# [ACTION ITEM]
When the line with "This screenshot has height=600, width=800." comes up, set it down and every later line to the end of the data, exactly and without pictures.

┌─ EXERCISE DATA

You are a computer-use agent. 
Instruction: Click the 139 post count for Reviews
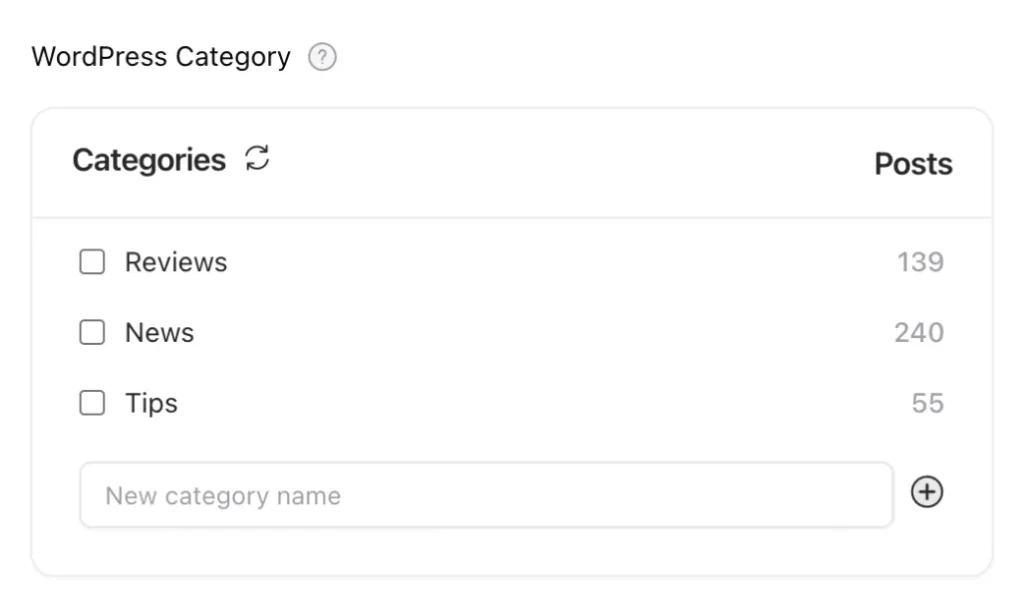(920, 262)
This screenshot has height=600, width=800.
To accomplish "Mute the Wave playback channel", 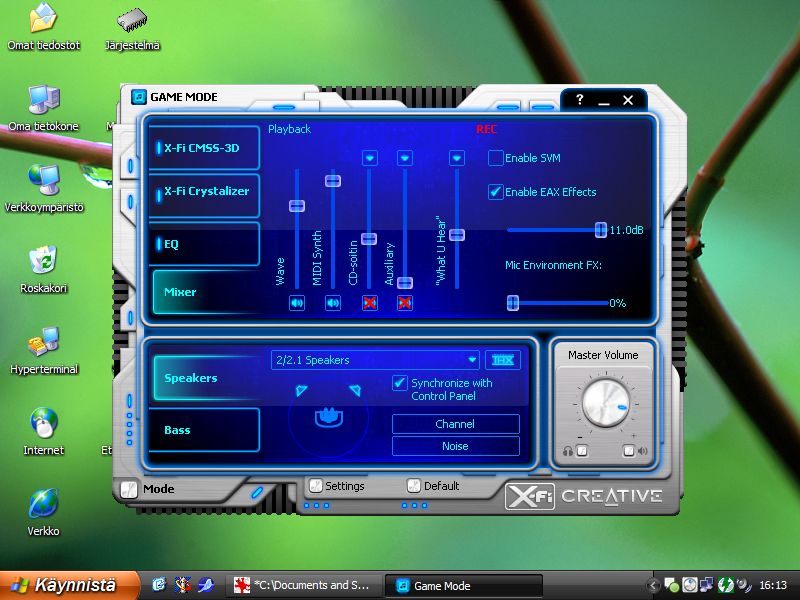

└─

# [SOLUTION TO THIS EXERCISE]
This screenshot has height=600, width=800.
To accomplish "Mute the Wave playback channel", 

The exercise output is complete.